PROBOLINGGO - Sindikat ilegal akses, atau penyalahgunaan nomot induk kependudukan (NIK) untuk registrasi kartu perdana provider, berhasil dibongkar tim buru sergap Satreskrim Polres Probolinggo Kota. Hasil pengembangan enam tersangka ditangkap, beserta barang bukti belasan mesin sim boks dan ribuan kartu perdana. Tidak tanggung-tanggung omset perbulan mencapai ratusan juta rupiah.
Sindikat ini terbongkar, disaat polisi mendapati laporan warga membeli kartu perdana selular tanpa harus melakukan registrasi terlebih dulu.

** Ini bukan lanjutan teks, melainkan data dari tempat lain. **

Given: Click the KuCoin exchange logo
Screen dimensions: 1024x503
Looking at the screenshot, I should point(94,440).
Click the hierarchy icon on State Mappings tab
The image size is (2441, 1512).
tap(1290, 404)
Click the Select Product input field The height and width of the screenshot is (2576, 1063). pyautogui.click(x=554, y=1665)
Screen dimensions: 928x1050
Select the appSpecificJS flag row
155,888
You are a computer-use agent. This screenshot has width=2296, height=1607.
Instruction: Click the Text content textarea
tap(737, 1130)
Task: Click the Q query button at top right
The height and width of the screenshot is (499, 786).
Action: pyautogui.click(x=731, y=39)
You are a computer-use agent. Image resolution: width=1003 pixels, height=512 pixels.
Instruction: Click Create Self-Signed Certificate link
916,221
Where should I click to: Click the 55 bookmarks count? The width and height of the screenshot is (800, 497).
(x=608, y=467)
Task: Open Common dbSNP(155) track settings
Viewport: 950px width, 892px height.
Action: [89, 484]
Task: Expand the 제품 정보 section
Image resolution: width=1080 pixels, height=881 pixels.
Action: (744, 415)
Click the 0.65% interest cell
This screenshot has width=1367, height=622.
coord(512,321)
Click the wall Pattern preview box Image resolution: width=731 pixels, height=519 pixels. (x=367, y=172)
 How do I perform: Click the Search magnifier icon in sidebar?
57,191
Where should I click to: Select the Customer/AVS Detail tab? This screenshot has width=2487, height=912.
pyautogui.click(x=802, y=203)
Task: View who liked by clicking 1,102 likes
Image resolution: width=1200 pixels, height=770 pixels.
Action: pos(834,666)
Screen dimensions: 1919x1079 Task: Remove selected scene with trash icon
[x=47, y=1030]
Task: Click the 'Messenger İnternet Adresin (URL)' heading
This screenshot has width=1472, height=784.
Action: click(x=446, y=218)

"Banyak warga mengadukan membeli kartu perdana tanpa registrasi, kartu tersebut langsung on atau bisa dipakai pembelinya,"ujar AKBP Wadi Sa'bani, Kapolres Probolinggo Kota, Rabu (12/3/23).
Tim selanjutnya melakukan penyelidikan dan mendapati sebuah konter HP di Wilayah Kecamatan Wonomerto, Kab. Probolinggo, menjual kartu perdana tanpa registrasi.
"Konter tersebut milik A-A (34), warga Desa Tempuran, Kecamatan Bantaran, Kabupaten Probolinggo. Anggota melakukan penggeledahan, hasilnya belasan mesin sim boks dan ribuan kartu perdana berada disalah satu ruangan rumah A-A, "katanya.
Belasan mesin sim boks sedang bekerja untuk mengaktifkan sim card perdana. Setiap mesin sim boks mampu mengaktifkan atau meresgistrasi ilegal 30 sim card perdana.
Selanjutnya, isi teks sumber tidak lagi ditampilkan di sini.